Sozinho, você pode simplesmente andar pelo bairro, bater o olho em um novo restaurante, e ir lá sem precisar se preocupar em convencer os amigos.
(Essa foto da Priscila Delboni resume bem o que é ficar tranquilo no quintal do MCB)
Uma extravagância que fazia com certa frequência, era ir almoçar no restaurante “Capim Santo”, ali no Museu da Casa Brasileira. Aproveitava cada minuto das duas horas de almoço vendo alguma exposição, e depois ia pra alguma mesa pequena nos jardins da casa.
Agora, passados dois anos dessa pandemia, a galera tá cada vez mais vacinada e segura em voltar a se reencontrar. Mas, se esse esquema híbrido de trabalho presencial e remoto agradam àqueles que gostam de se reunir num restaurante, também causam um certo pânico em quem ainda não quer colocar a vacina à prova.
(Viveiro Manequinho Lopes: um lugar gostoso, refrescante e silencioso)
A minha dica para o time solitário é explorar - e curtir - os arredores. Foi numa pedalada matinal até o trabalho, que descobri um cantinho seguro no Parque do Ibirapuera: a fonte do Viveiro Manequinho Lopes. Ali é sempre um refúgio para beber uma água de côco, comer mais alguma coisa e recuperar as energias antes de encarar os 10 quilômetros restantes até a firma.
Já nas minhas duas idas semanais ao escritório da firma, precisei me inspirar fortemente nos dizeres de Diógenes Moura, em sua excelente entrevista para o Paulicéia, da Gaía, e encontrar uma beleza e aconchego em meio a dois espigões de vidro espelhado, para um almoço sem preocupações.
(As mesinhas externas têm sido a minha salvação para almoçar em paz)
A cafonice espelhada foi ligeiramente temperada com um belo jardim verde no andar térreo, repleto de árvores e uma unidade gigante do Starbucks. Enquanto ainda não consigo ir até o Parque do Povo com a minha marmita, dou um rolê pelos arredores, pego uma quentinha e fico em uma das mesas da parte externa da cafeteria, almoçando tranquilamente.

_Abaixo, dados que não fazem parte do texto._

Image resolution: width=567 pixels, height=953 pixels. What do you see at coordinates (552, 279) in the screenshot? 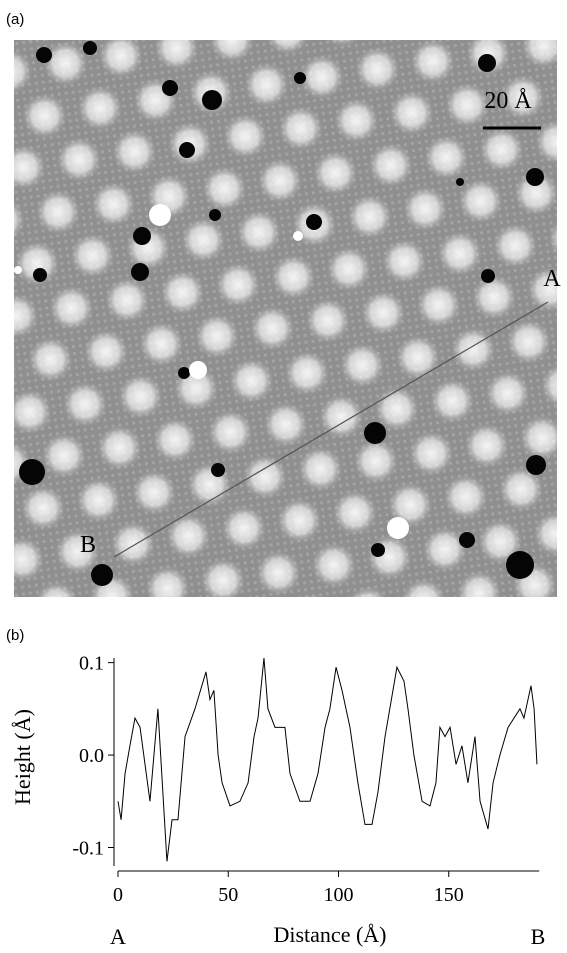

Se o ato de ir almoçar sozinho já era bom antigamente, agora virou uma mão na roda. Especialmente se você quer colocar a leitura em dia.
Foi assim que devorei o livro “Ingredientes para uma confeitaria brasileira”, da Joyce Galvão entre uma garfada e outra. Um relato com muita sustança sobre os ingredientes brasileiros na confeitaria.
E o que dizer de quando, desavisado, fui dar um gole numa água com gás enquanto lia “Um breve história da bebedeira”, de Mark Forsyth, e me engasguei te tanto rir que quase tive que ser socorrido pelas atendentes da cafeteria. Aliás, taí um livro divertidíssimo.
Torço muito para que os almoços com os amigos e colegas voltem a ser seguros novamente. Enquanto isso, sigo na companhia dos livros, das quentinhas e de alguns sabiás-laranjeira das poucas árvores dos arredores.